COMMISSION ANNOUNCEMENTS

SEC Suspends Trading in the Securities of Typhoon Touch Technologies, Inc.

The Commission today announced the temporary suspension, pursuant to Section 12(k) of the Securities Exchange Act of 1934 of trading in the securities of Typhoon Touch Technologies, Inc. (Typhoon Touch), at 9:30 a.m. EDT, July 18, 2008, through 11:59 p.m. EDT, on July 31, 2008.

The Commission temporarily suspended trading in the securities of Typhoon Touch because there is a lack of current and accurate information concerning its securities. Questions have arisen regarding a recent increase in the share price from $8 to $25 following a 100 for one forward split and during a period when no material information about the company would explain such a price increase. Also, questions have been raised about the accuracy and adequacy of publicly-disseminated information concerning, among other things, the availability of shares for trading and delivery, and the current shareholders of the company. Typhoon Touch is quoted on the Pink Sheets and the Over the Counter Bulletin Board under the ticker symbol TYTT. (Rel. 34-58187)


Freddie Mac Now SEC Reporting Company

The Securities and Exchange Commission today announced that the Federal Home Loan Mortgage Corporation (Freddie Mac) has voluntarily registered its common stock under the Securities Exchange Act of 1934 and is now subject to the Act's periodic and current reporting requirements. By voluntarily becoming a reporting company, Freddie Mac has publicly disclosed, and will continue to disclose, key information about the company's finances and operations.

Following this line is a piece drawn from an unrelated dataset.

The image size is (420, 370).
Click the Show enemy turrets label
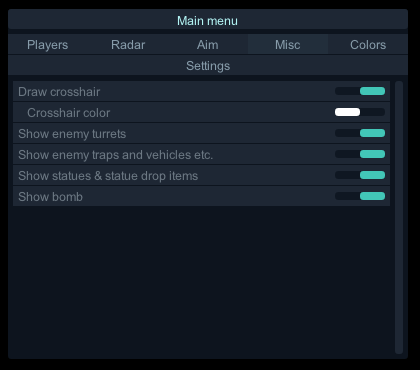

The Commission staff provided Freddie Mac the same regulatory relief given in 2004 to the Federal National Mortgage Association (Fannie Mae), which voluntarily registered its common stock in the year before. Under the relief, both companies agree to disclose direct financial obligations and off-balance sheet arrangements on the same basis as if they were public companies conducting registered offerings. (Press Rel. 2008-145)


Commission Meetings

Closed Meeting - Thursday, July 24, 2008 - 2:00 p.m.

The subject matter of the closed meeting scheduled for July 24, 2008, will be: formal orders of investigation; institution and settlement of injunctive actions; institution and settlement of administrative proceedings of an enforcement nature; adjudicatory matters; a regulatory matter regarding a financial institution; a litigation matter; and other matters related to enforcement proceedings.

At times, changes in Commission priorities require alterations in the scheduling of meeting items. For further information and to ascertain what, if any, matters have been added, deleted or postponed, please contact: The Office of the Secretary at (202) 551-5400.


ENFORCEMENT PROCEEDINGS

Commission Revokes Registration of Securities of American Ship Building Co. for Failure to Make Required Periodic Filings

On July 18, the Commission revoked the registration of each class of registered securities of American Ship Building Co. (American Ship) for failure to make required periodic filings with the Commission.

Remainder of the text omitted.